Add support for list, tuple and dict in numeric debugger (#143882)

Summary: Previously numeric debugger only supports torch.Tensor, this PR adds support for list, tuple and dict as well Test Plan: python test/test_quantization.py -k test_extract_results_from_loggers_list_output Reviewers: Subscribers: Tasks: Tags: Differential Revision: [D67660049](https://our.internmc.facebook.com/intern/diff/D67660049) Pull Request resolved: https://github.com/pytorch/pytorch/pull/143882 Approved by: https://github.com/dulinriley
2025-10-21 05:34:18 +08:00 · 2024-12-27 10:12:34 -08:00
parent c3c27aef34
commit ad78edee8e
3 changed files with 118 additions and 29 deletions
--- a/test/quantization/pt2e/test_numeric_debugger.py
+++ b/test/quantization/pt2e/test_numeric_debugger.py
@ -267,6 +267,36 @@ class TestNumericDebugger(TestCase):
            if len(node_summary.results) > 0:
                self.assertGreaterEqual(node_summary.results[0].sqnr, 35)
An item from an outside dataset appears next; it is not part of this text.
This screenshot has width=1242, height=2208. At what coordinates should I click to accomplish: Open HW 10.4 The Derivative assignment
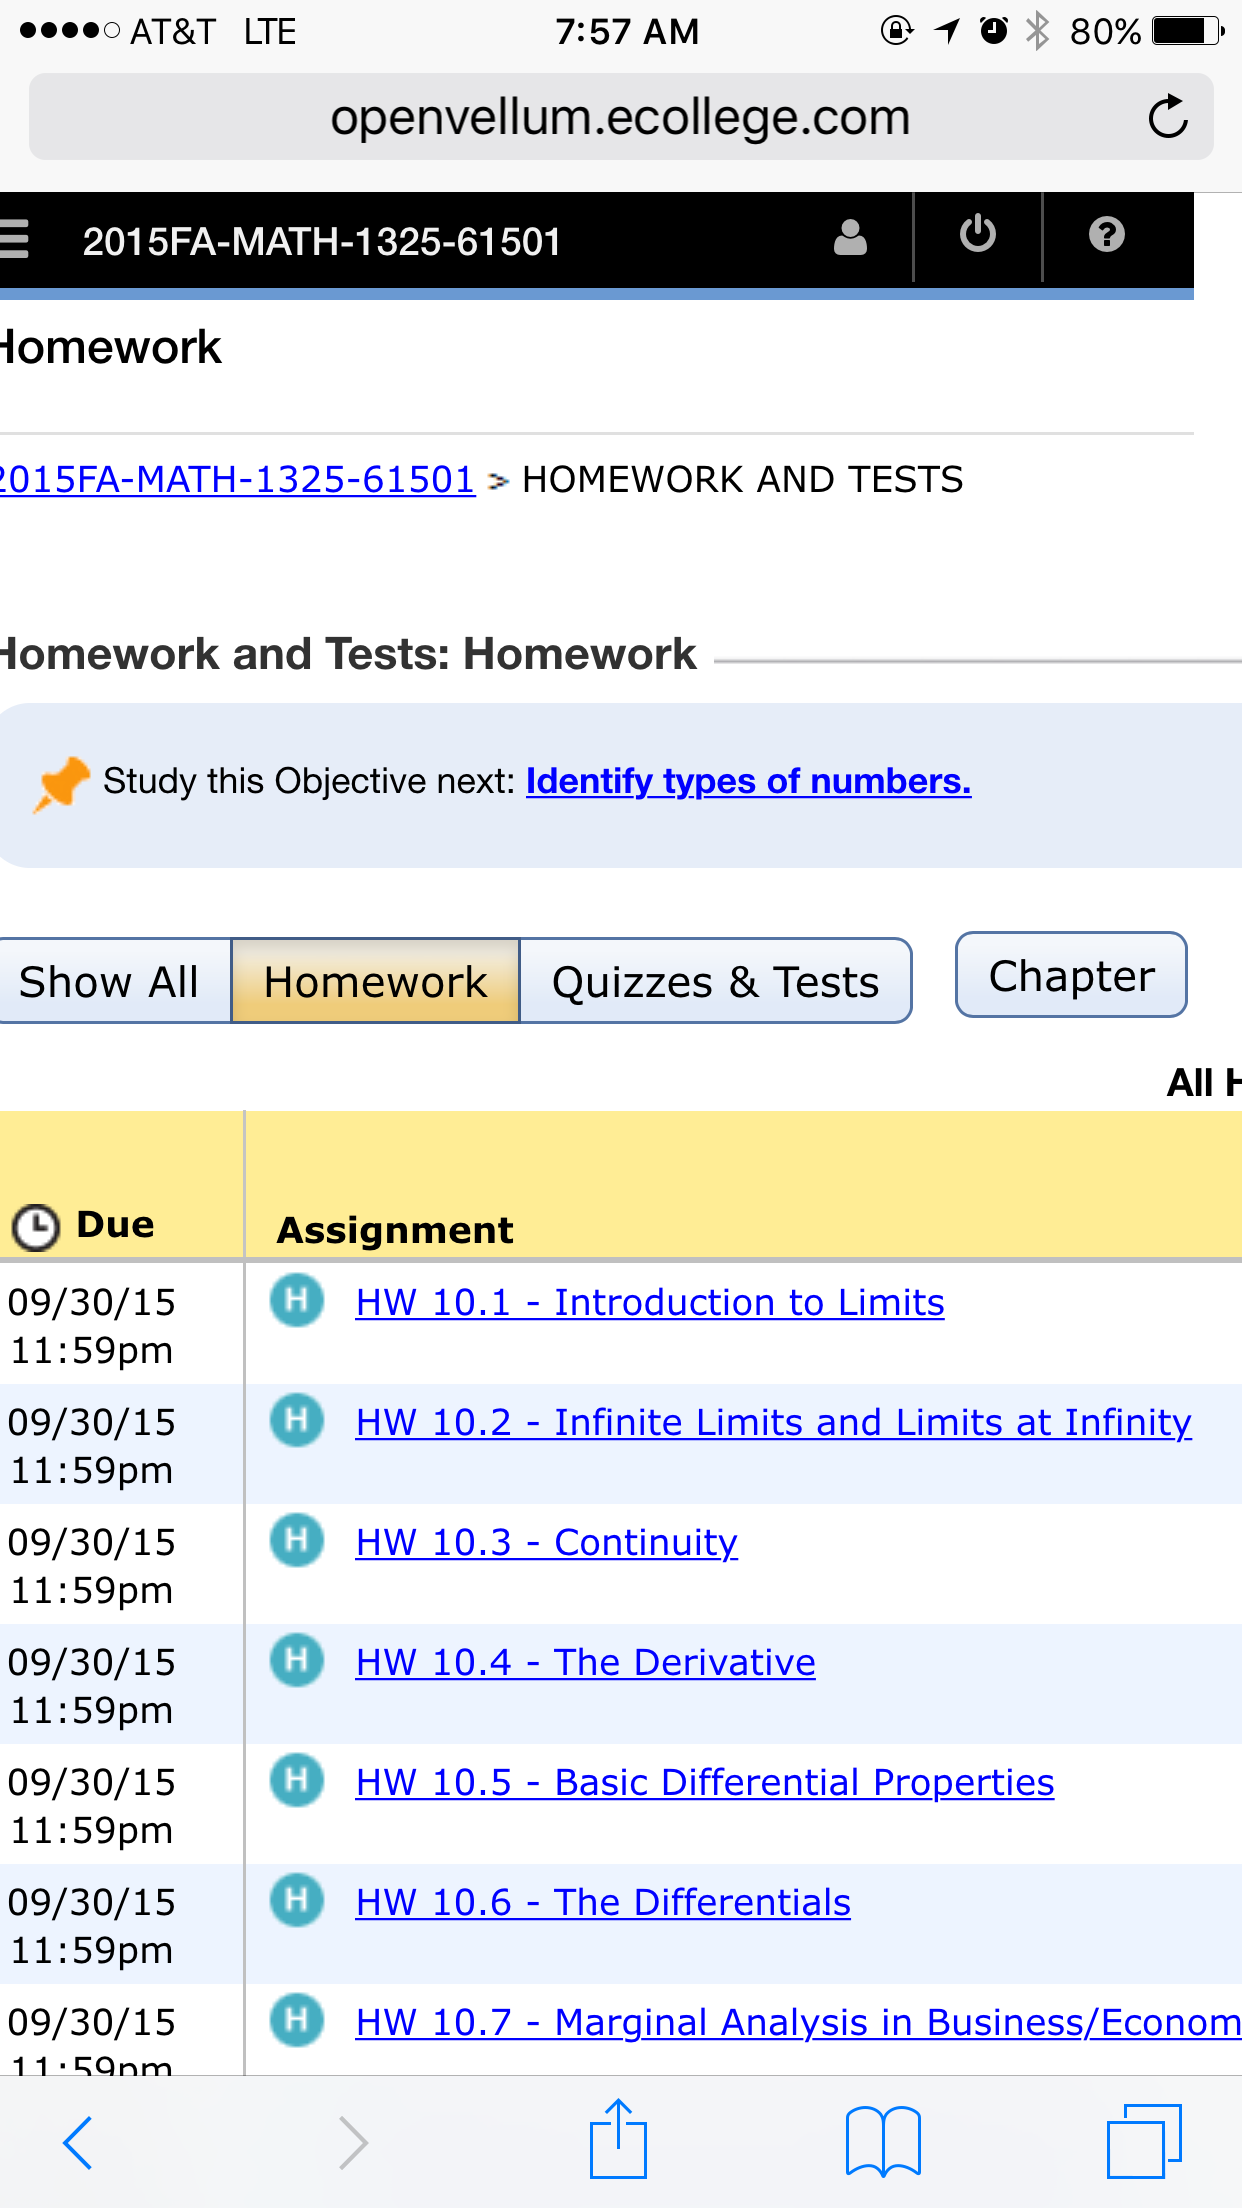click(586, 1662)
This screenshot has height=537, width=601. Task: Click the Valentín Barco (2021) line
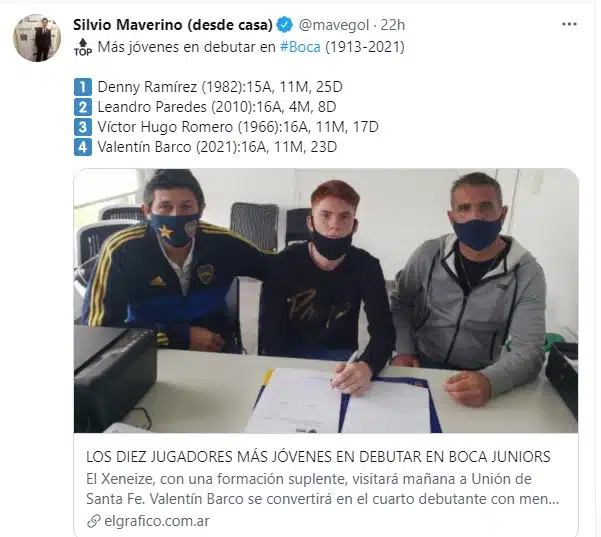(x=217, y=147)
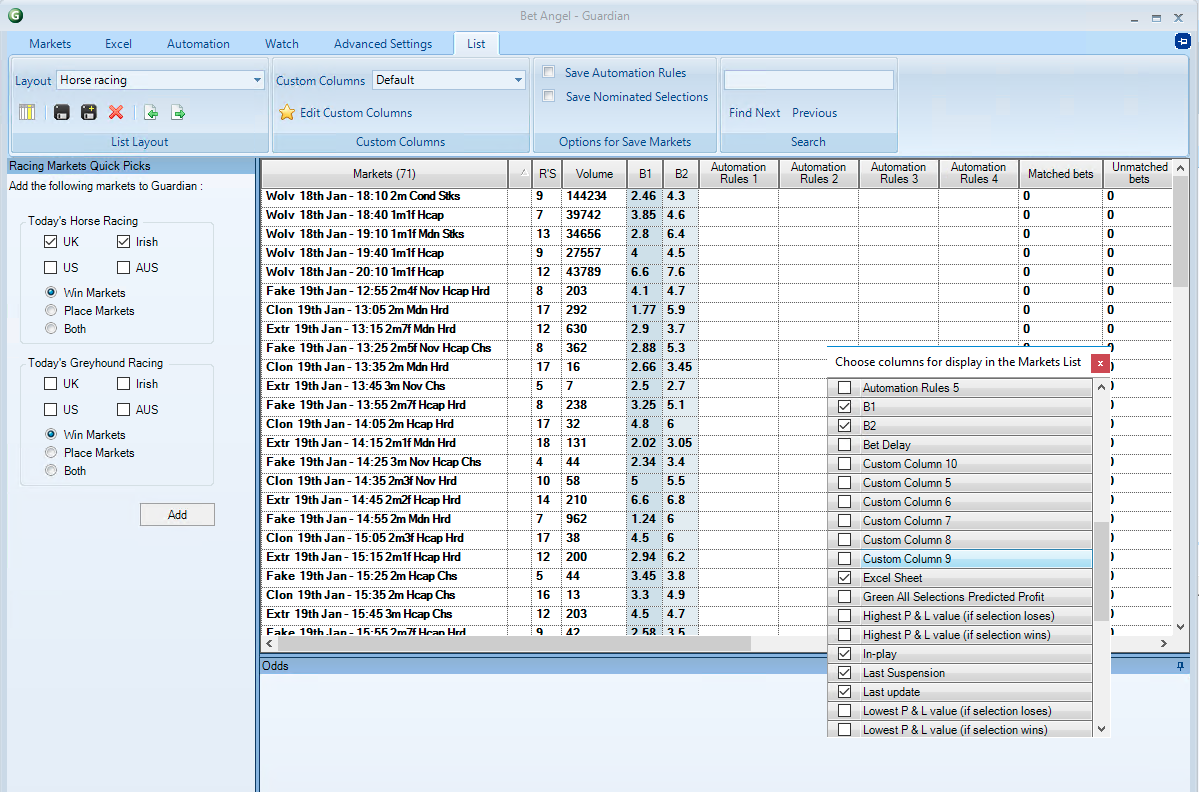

+    def test_extract_results_from_loggers_list_output(self):
+        m = TestHelperModules.Conv2dWithSplit()
+        example_inputs = m.example_inputs()
+        ep = export_for_training(m, example_inputs)
+        generate_numeric_debug_handle(ep)
+        m = ep.module()
+        m_ref_logger = prepare_for_propagation_comparison(m)
+
+        quantizer = XNNPACKQuantizer().set_global(
+            get_symmetric_quantization_config(is_per_channel=False)
+        )
+        m = prepare_pt2e(m, quantizer)
+        m(*example_inputs)
+        m = convert_pt2e(m)
+        m_quant_logger = prepare_for_propagation_comparison(m)
+
+        m_ref_logger(*example_inputs)
+        m_quant_logger(*example_inputs)
+        ref_results = extract_results_from_loggers(m_ref_logger)
+        quant_results = extract_results_from_loggers(m_quant_logger)
+        comparison_results = compare_results(ref_results, quant_results)
+        for node_summary in comparison_results.values():
+            if len(node_summary.results) > 0:
+                sqnr = node_summary.results[0].sqnr
+                if isinstance(sqnr, list):
+                    for sqnr_i in sqnr:
+                        self.assertGreaterEqual(sqnr_i, 35)
+                else:
+                    self.assertGreaterEqual(sqnr, 35)
+
    def test_added_node_gets_unique_id(self) -> None:
        m = TestHelperModules.Conv2dThenConv1d()
        example_inputs = m.example_inputs()
--- a/torch/ao/quantization/pt2e/_numeric_debugger.py
+++ b/torch/ao/quantization/pt2e/_numeric_debugger.py
@ -71,6 +71,53 @@ def generate_numeric_debug_handle(ep: ExportedProgram) -> None:
    bfs_trace_with_node_process(ep, _assign_debug_handle)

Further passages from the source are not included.